Chronic Lymphocytic Leukemia (CLL)

In this video, Prof EM Dominique Bron, haematologist at the Jules Bordet Institute in Brussels provides us with a helicopter view of the contemporary treatment landscape for patients with chronic lymphocytic leukemia (CLL) and summarizes some of the key results in the field of CLL presented during the 2024 annual EHA meeting.

Anno 2024, the treatment for patients with CLL is no longer steered by the fitness of the patients, but rather by the presence or absence of a del(17p), or TP53 mutation. In patients without this dismal prognostic feature, the current standard of care consists of a fixed duration treatment combination of either venetoclax + ibrutinib, or venetoclax + obinutuzumab. With these regimens, a median progression-free survival (PFS) of ≥80 months can be achieved, with MRD negativity in about 50% of patients.
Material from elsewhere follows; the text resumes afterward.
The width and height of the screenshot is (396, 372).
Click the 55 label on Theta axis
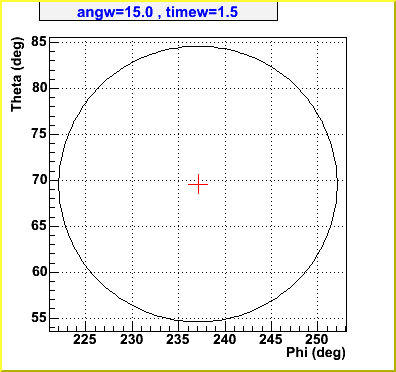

In patients with a TP53 mutation, there is consensus on the fact that a BTK inhibitor should be part of the first line treatment, either as a fixed duration combination of ibrutinib with venetoclax or as continuous therapy with a next-generation BTK inhibitor, such as acalabrutinib, or zanubrutinib. While significant progress has been made in the treatment of these patients, their prognosis continues to be inferior to that of patients without a TP53 mutation, indicating that there is still room for improvement. In this respect, data from arm D of the SEQUOIA trial, presented at EHA 2024 demonstrated impressive results with a combination of zanubrutinib and venetoclax.¹ In a cohort of 66 treatment-naïve CLL patients with a TP53 mutation, this combination led to an objective response rate (ORR) of 100%, including 45% complete responses (CR). Furthermore, MRD negativity was obtained in 50% of patients, with a 2-year PFS rate of 94%.¹

A second interesting study presented at EHA 2024 evaluated the safety and efficacy of the bispecific antibody epcoritamab in CLL patients with Richter’s transformation (RT), a notoriously difficult to treat patient population. Of the 35 patients enrolled in this study, 91% received at least 1 prior line of therapy for CLL or RT, including a BTK inhibitor in 57%. Of the patients who were pre-treated for RT, 76% received R-CHOP. The primary results of this study showed an ORR of 62%, with a CR in 35% of patients.²

A final presentation that was discussed by Prof Bron consists of a phase II study evaluating a triplet combination of the non-covalent BTK inhibitor pirtobrutinib, with venetoclax and obinutuzumab.³ The study enrolled a total of 40 treatment-naïve CLL patients, of whom 10% had a del(17p)/TP53 mutation. The first results with this triplet regimen are impressive, with an MRD negativity rate of 76%. More mature data are eagerly awaited.